▽

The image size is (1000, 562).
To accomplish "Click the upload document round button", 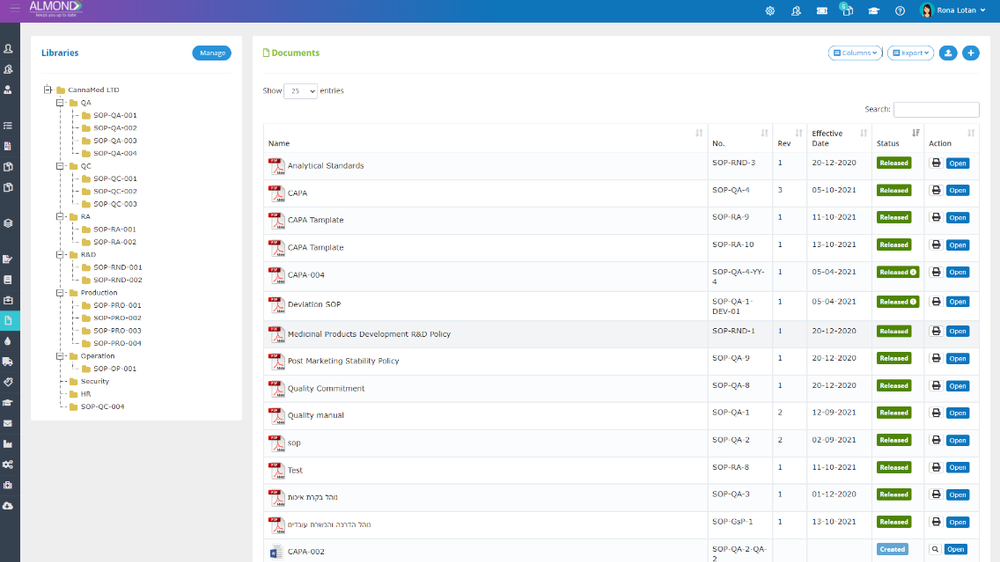I will 948,53.
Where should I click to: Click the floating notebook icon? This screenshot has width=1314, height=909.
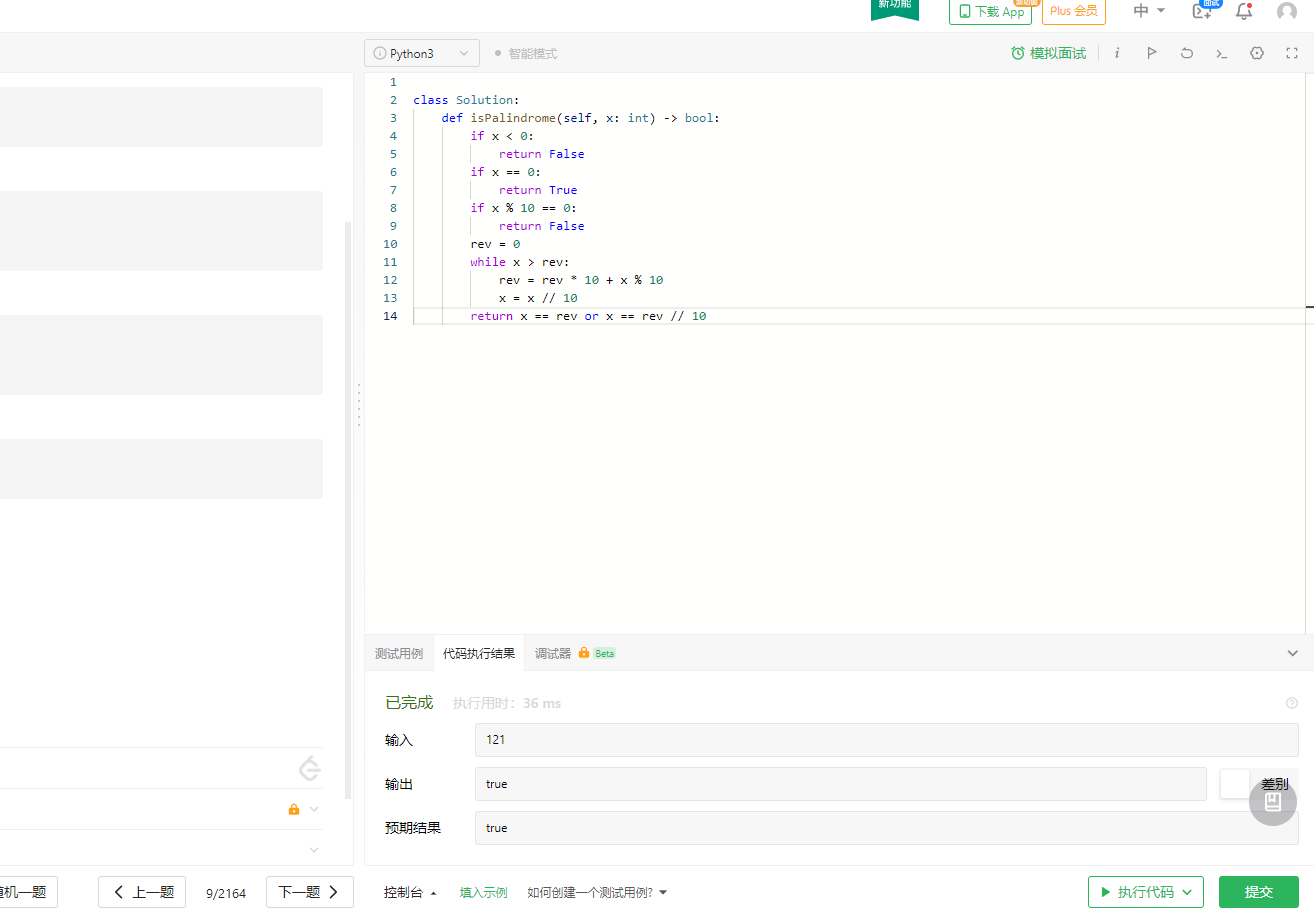pos(1272,802)
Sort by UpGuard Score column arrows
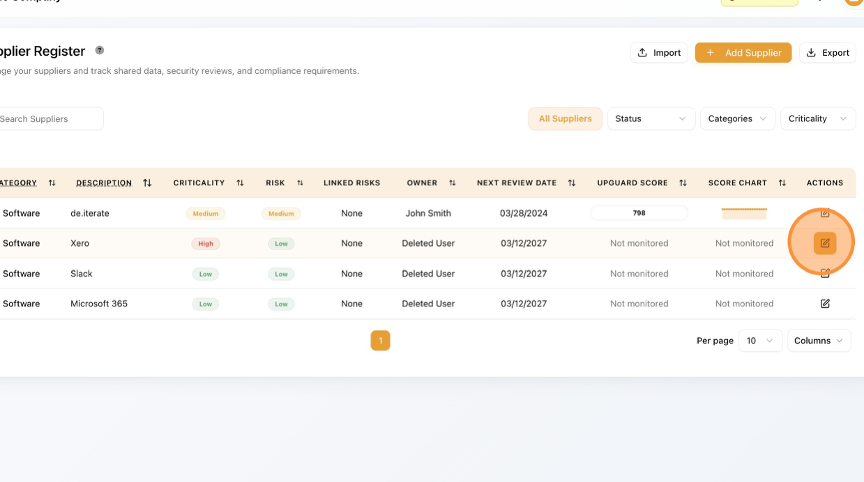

△

> [PROBLEM STATEMENT] Beginning with the line that contains "Where should I" and ending with the final line of the listing, return each line exactly. Omit all pictures.

> [RESULT FOR THIS EXERCISE]
Where should I click to: Click the floating notebook icon? This screenshot has width=1314, height=909.
pos(1272,802)
Sort by UpGuard Score column arrows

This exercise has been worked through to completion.